▶ PROBLEM
Print, in exact form, the lines below from the one containing "Screen dimensions: 492x321" through the one containing "Task: Choose the Latin genre chip", and omit all others.

**** PROVIDED INFORMATION ****

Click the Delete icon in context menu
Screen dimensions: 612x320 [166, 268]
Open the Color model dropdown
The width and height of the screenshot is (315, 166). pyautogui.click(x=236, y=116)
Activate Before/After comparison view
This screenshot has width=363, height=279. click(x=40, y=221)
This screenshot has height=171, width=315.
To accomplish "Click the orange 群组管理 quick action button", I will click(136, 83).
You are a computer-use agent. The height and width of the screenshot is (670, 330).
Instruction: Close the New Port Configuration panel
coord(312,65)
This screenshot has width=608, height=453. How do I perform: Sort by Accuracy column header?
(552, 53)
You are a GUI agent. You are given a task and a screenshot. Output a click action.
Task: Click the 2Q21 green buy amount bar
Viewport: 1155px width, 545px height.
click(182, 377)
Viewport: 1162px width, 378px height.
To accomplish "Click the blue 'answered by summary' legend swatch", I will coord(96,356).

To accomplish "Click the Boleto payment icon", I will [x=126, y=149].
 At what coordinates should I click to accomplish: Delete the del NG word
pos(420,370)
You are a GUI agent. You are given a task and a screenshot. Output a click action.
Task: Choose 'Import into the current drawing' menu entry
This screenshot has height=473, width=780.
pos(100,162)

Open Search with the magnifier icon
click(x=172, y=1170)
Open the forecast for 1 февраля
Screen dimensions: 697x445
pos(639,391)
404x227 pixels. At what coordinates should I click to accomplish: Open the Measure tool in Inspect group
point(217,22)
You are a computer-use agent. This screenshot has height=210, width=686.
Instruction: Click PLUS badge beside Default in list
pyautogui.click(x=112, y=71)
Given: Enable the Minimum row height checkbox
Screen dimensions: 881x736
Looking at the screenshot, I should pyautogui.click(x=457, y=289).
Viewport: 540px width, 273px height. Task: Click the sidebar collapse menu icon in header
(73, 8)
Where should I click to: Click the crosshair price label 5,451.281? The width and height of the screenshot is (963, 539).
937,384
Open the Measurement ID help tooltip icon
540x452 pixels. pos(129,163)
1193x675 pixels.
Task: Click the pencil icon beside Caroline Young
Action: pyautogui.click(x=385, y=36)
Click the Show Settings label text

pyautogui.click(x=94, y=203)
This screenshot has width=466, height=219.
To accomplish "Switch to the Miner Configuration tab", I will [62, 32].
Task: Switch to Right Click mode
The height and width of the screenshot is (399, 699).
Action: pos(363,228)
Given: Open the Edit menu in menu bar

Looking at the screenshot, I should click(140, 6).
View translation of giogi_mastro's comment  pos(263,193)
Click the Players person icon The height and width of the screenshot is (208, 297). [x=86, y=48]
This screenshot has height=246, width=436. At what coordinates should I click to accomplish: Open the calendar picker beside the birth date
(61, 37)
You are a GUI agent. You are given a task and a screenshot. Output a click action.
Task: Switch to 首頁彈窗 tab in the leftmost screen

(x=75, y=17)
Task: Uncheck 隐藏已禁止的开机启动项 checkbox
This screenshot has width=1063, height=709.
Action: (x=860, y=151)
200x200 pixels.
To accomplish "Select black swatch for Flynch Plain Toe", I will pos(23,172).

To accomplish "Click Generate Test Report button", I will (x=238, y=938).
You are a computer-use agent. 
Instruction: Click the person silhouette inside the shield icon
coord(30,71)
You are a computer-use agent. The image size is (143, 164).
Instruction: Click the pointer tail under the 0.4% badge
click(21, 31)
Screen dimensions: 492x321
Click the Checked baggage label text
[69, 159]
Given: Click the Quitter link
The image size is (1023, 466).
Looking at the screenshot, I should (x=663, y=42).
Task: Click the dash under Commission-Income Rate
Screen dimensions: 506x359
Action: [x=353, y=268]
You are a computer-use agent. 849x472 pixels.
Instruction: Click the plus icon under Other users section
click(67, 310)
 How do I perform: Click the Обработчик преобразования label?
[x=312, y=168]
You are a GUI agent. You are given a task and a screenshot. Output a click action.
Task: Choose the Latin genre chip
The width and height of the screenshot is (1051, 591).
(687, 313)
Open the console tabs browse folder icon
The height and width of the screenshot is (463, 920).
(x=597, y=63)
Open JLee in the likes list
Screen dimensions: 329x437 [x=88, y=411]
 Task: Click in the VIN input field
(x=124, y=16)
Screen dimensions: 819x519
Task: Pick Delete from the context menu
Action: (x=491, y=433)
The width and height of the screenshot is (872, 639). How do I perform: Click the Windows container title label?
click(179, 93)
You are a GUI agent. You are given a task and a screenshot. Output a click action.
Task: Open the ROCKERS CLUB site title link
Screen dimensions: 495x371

****

▶ TASK ANSWER
Screen dimensions: 492x321
Click the Checked baggage label text
[69, 159]
Given: Click the Quitter link
The image size is (1023, 466).
Looking at the screenshot, I should (x=663, y=42).
Task: Click the dash under Commission-Income Rate
Screen dimensions: 506x359
Action: [x=353, y=268]
You are a computer-use agent. 849x472 pixels.
Instruction: Click the plus icon under Other users section
click(67, 310)
 How do I perform: Click the Обработчик преобразования label?
[x=312, y=168]
You are a GUI agent. You are given a task and a screenshot. Output a click action.
Task: Choose the Latin genre chip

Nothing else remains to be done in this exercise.